On peut suivre sur les cartes la dernière migration de notre très proche cousin Neandertal jusqu’à son extinction quelque part en Espagne. Sapiens a survécu peut-être pas par sagesse mais grâce, on imagine, à quelques talismans gravés et peints dans le secret des grottes.

L’art alors fut nécessité vitale, rite de réconciliation peut-être.

Par l’art, Homo sapiens su donner à sa séparation d’avec la terre une ampleur assumée.

Il alla dans les grottes pour rééquilibrer la balance entre la raison est le cœur, le masculin et le féminin, l’homme et l’animal — et ces rites colorés furent si efficaces
qu’il parvint à le passer, cet hiver interminable.

20 000 ans plus tard, quelque part dans le retrait bariolé d’une maison, d’une vallée assez sombre et dépeuplée, celui qui trace ces lignes voudrait à son tour renouer les fils dénoués, résister aux saisons qui nous enserrent, car on ne peut plus migrer sur la terre quadrillée où déjà les barbelés sont en place pour tenter d’arrêter ceux-là que chasseront la chaleur et le froid.

Je ne sais plus les rites, je ne sais plus les chants, je n’ai pour talismans que des bribes de vieux souvenirs qui ne m’appartiennent pas, des éblouissements trop rapides. Je n’ai pour allumer le feu que ce charbon mouillé. Parfois le dégoût vient
devant cette plume cassée. Je me dis qu’il faudrait faire semblant de chanter : ce serait à tout prendre plus généreux, peut-être ? On finirait par y croire ?
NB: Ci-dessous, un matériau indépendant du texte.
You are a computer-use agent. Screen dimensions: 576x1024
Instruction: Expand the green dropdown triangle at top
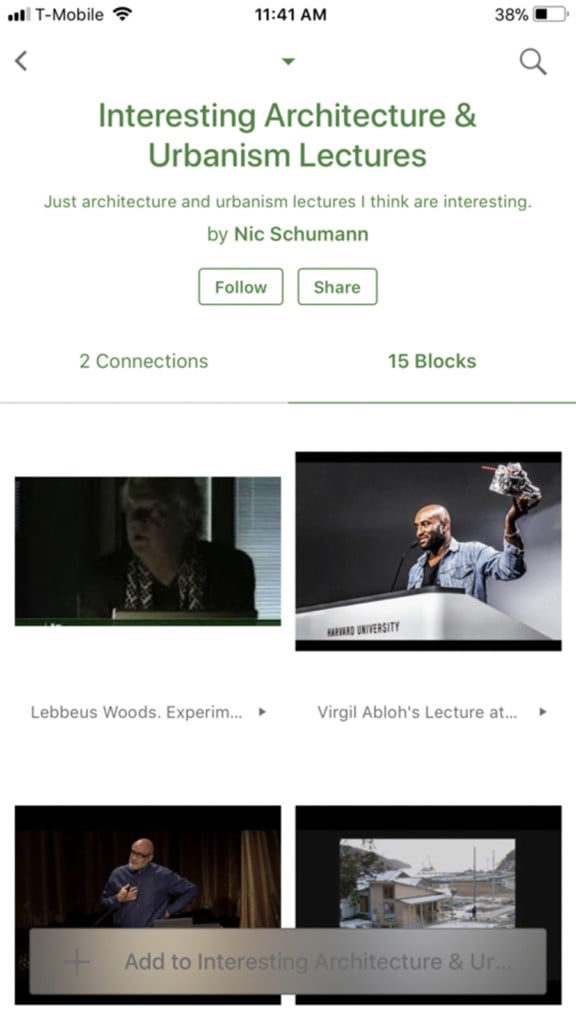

Je ne peux pas tricher. On ne trouvera rien en forçant le passage ; on ne peut qu’accompagner un mouvement d’abandon.

Peut-être on n’aura pas la force nécessaire ; sans doute cela ne débouchera sur rien.

Au moins on n’aura pas triché.

Le printemps ne viendra pas. On regardera la neige tomber interminablement en plein mois de juillet. On partagera l’affolement des bêtes. On se serrera avant de tomber sur le flanc en laissant rouler à terre la vieille plume cassée du corbeau.

 

28 avril  

 

© Lionel Seppoloni, tous droits réservés.